Reluctantly John pulled out the latest Latin lesson given him by his cathedral tutor and half-heartedly began to study it on the table. Gwyn sat quietly on the window-ledge, staring absently at the floor, his brow wrinkled in thought. His unusual silence soon unnerved his master. ‘Are you sick, man? You’re not even drinking ale!’
‘I was thinking about Reginald de Courcy.’
John was immediately attentive.
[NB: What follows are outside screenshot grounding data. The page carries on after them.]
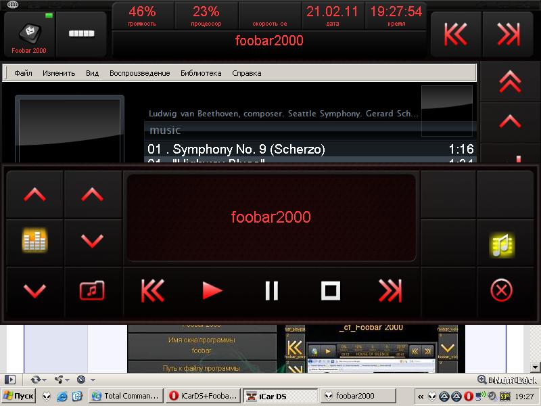Click the down chevron below equalizer icon
This screenshot has width=541, height=406.
(x=34, y=291)
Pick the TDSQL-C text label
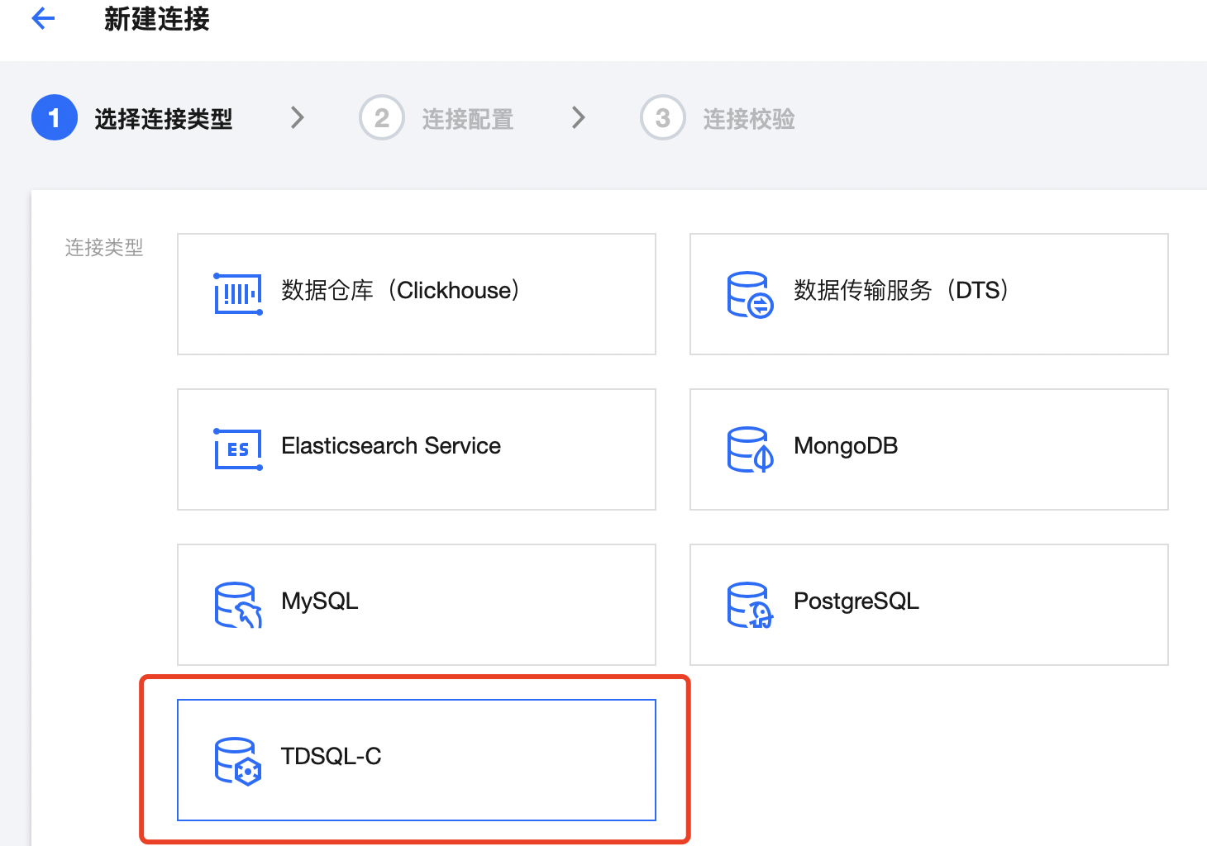The width and height of the screenshot is (1207, 846). click(x=331, y=757)
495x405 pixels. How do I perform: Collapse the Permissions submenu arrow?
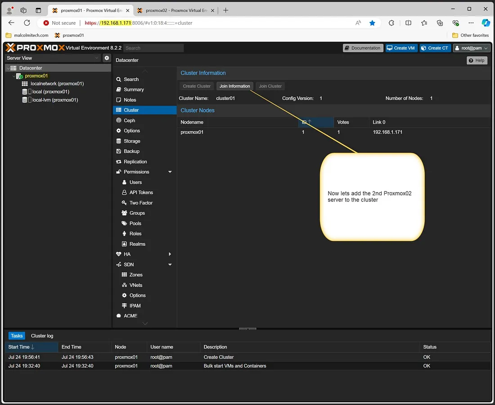[170, 172]
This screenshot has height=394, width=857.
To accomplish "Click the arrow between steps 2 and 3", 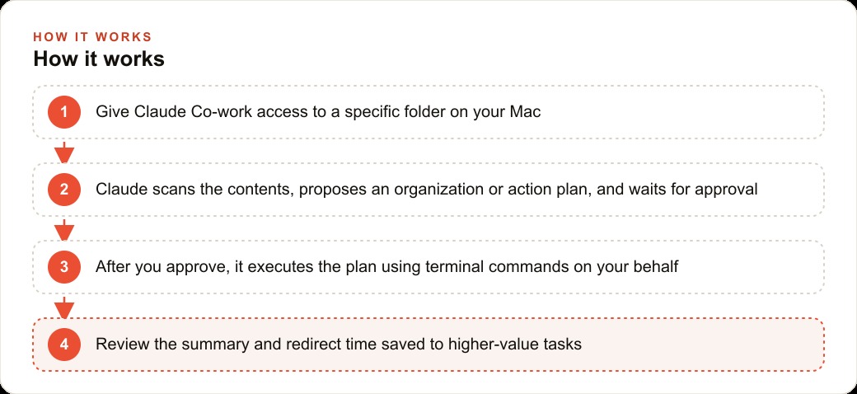I will 64,229.
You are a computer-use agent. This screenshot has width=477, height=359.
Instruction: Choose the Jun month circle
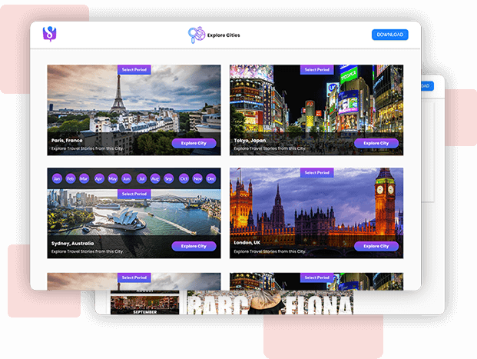[127, 178]
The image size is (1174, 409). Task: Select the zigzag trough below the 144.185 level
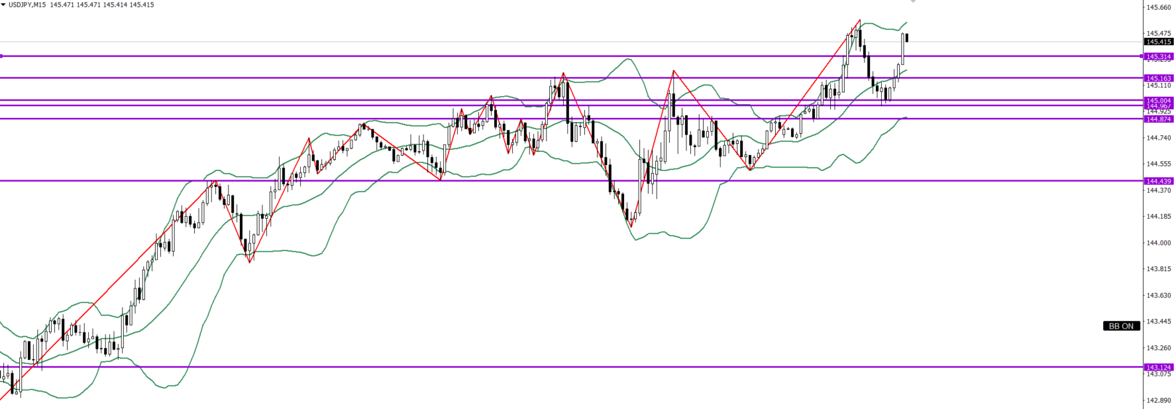(631, 227)
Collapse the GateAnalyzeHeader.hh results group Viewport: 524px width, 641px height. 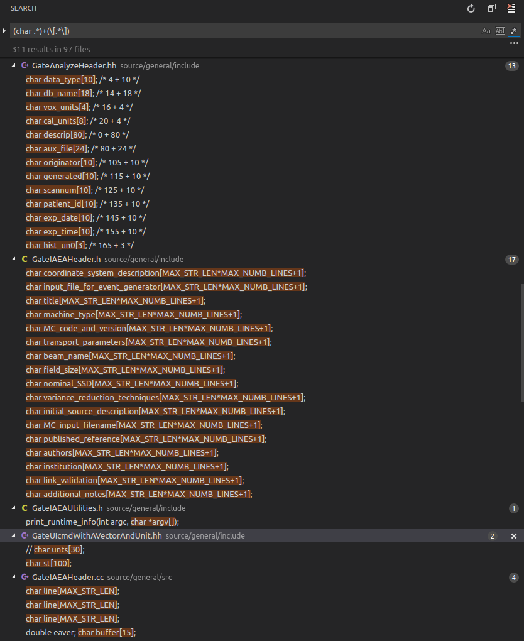(13, 65)
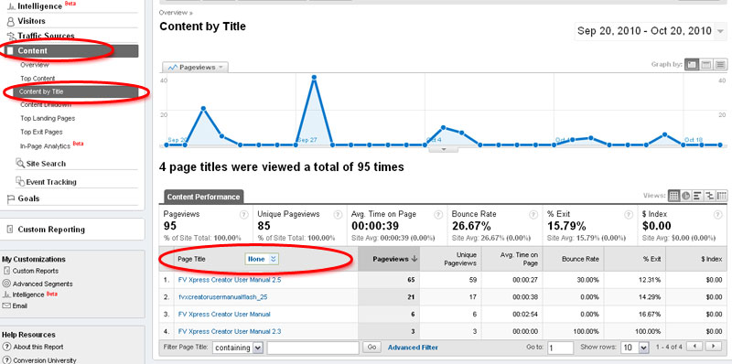Switch to the bar performance view

698,196
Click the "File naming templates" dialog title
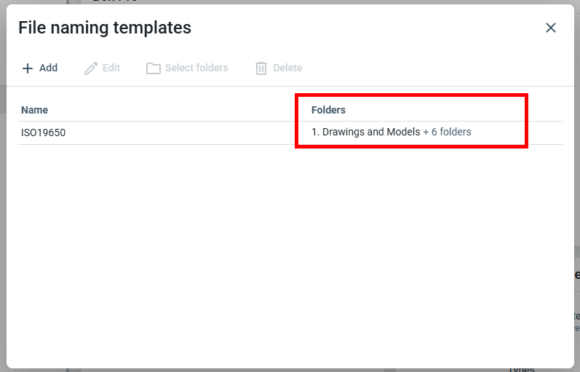Screen dimensions: 580x372 coord(105,28)
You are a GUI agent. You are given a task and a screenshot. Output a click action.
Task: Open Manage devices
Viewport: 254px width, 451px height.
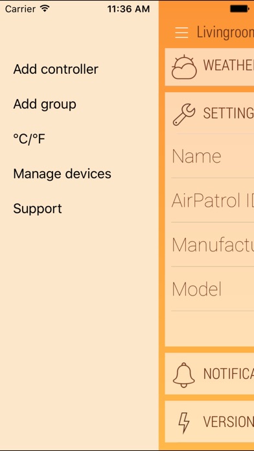(62, 174)
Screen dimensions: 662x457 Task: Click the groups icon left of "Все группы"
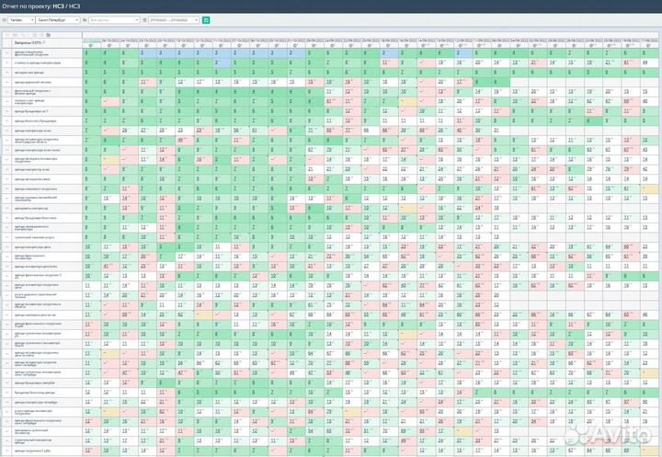coord(86,19)
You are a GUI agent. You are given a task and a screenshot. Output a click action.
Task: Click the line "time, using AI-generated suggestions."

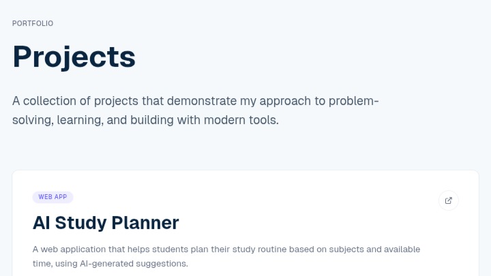click(x=110, y=264)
When Gwyn had some deep thoughts, they were always worth considering. ‘What about him?’
‘He was one of those named by Eric Picot, but he couldn’t have struck those blows.’
The coroner threw down his Latin roll and leaned back on his stool. ‘Come, Gwyn, what’s on that great mind of yours?’
‘All the injuries on Fitzosbern were on the left side, both face, neck and chest. If struck by someone in front of him, which he must have been, then de Courcy is exonerated.’
The coroner stared hard at his henchman. Gwyn never said anything without a good reason. ‘Why do you claim that, man?’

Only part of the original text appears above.